The beauty will save the world
So wrote Fyodor Dostoyevsky , the famous Russian writer and philosopher, through the mouth of Prince Myškin in The Idiot. We must think that for this author, beauty was not a merely aesthetic value but also included goodness. It is the “καλὸς καὶ ἀγαθός” of the Greeks, the beautiful and the good.
Now, we have gone from Raphael’s Madonna – whom Dostoevsky loved to contemplate almost in a therapeutic function – to the golden toilet of Cattelan, to quote a book that I recommend you read (we now have a lot of time): “Art in the toilet. From Duchamp to Cattelan, the rise and fall of contemporary art “, by Francesco Bonami.
This essay came back to me because I believe it represents well what I am perceiving, looking around me and above all looking inside me. We were in a golden toilet, laughing at Cattelan’s golden toilet, applauding the genius of the idea, admiring the commercial shrewdness of the operation. Well, we literally ended up in the toilet. Then someone pushed the button and now we wander into the underground pipes, hoping that they will lead to the sea.

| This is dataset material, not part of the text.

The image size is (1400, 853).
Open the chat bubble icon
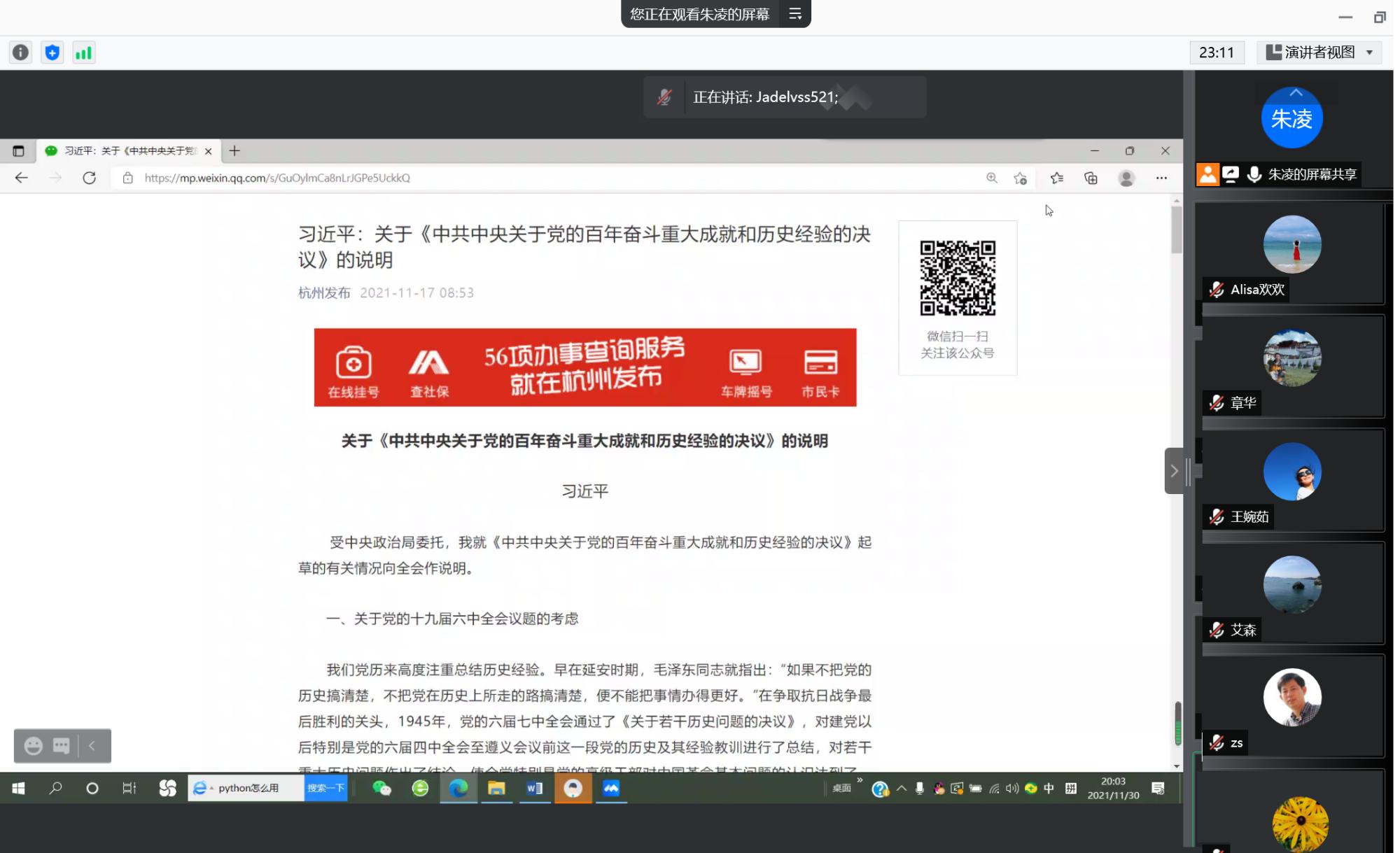[x=62, y=746]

Cattelan is an artist and, like other artists, has evidently photographed the era in which we live, although I believe it represents an art that has exhausted its cycle, which began with Duchamp and now reiterated with no more ideas. Even our era has run out of time, and now it asks us for a step forward, begs us to change direction, begs us to think of a new renaissance, a rediscovered humanism.
In these particular days that we are living I have thought a lot about art, beauty in the broadest sense of the term, the need for man to represent something real or imaginary. We Italians are immersed in art and beauty, we take it for granted, we can admire it every day, perhaps we are not even aware of it.
Then something unexpected, unimaginable happens, and here each of us feels the need to cling to something, waiting for a future of which there is no longer certainty. I believe in the saving power of art, I believe in the disruptive power of beauty, I trust the power of artists who have the ability to be seismographs of the future and the unconscious.
We needed to stop and we didn’t. We have been stopped. Now we find ourselves holed up in our homes like frightened animals, with an anguish that grows within us. We look around for a sense difficult to find. My invitation is to rely on art: if you have a book, read it and admire its masterpieces, if you have a beautiful work, stop and love it, and if you have none of this, close your eyes and go back to the places that have you touched in your life.
I am looking forward to returning to travel, to visit galleries with you to lead you into the world of art; I am looking forward to being able to admire your homes, imagining something that is not yet there. For the moment we are all at home, let’s love it, it’s our refuge.
Vasily Kandinsky wrote: “Art goes beyond the limits in which time would like to compress it, and indicates the content of the future.” And I think that’s exactly how it is.